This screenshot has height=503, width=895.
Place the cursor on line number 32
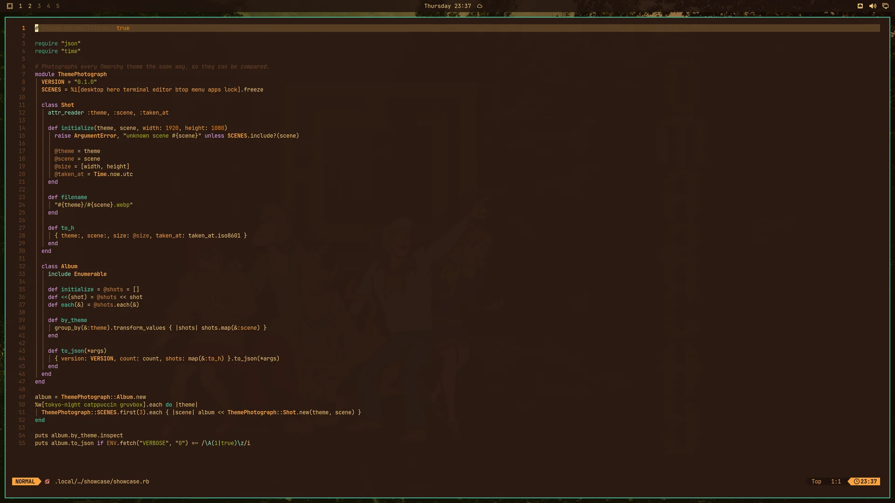pos(22,266)
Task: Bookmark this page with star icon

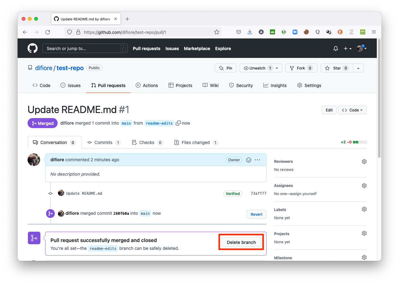Action: pyautogui.click(x=216, y=32)
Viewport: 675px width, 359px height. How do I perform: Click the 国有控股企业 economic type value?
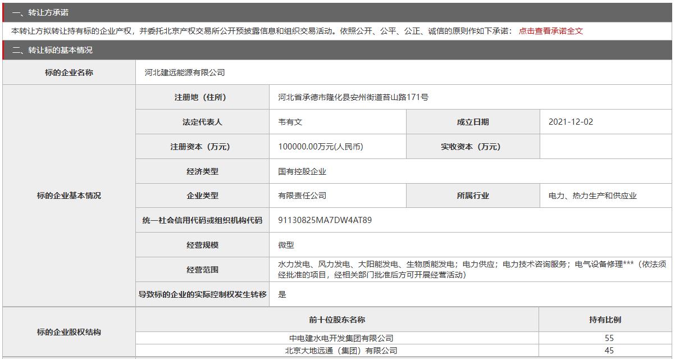point(302,171)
□ □ □ □ □ □ □
:: WORK INSTRUCTIONS ::
Put the listing above into a two-column CSV with the header row instruction,response and one row per answer. Quote every field, replace line breaks with spaces, and leave out the pictures.

:: FINISHED EXERCISE ::
instruction,response
"This screenshot has height=503, width=895. Place the cursor on line number 32","pos(22,266)"
"Task: Bookmark this page with star icon","Action: pyautogui.click(x=216, y=32)"
"Viewport: 675px width, 359px height. How do I perform: Click the 国有控股企业 economic type value?","point(302,171)"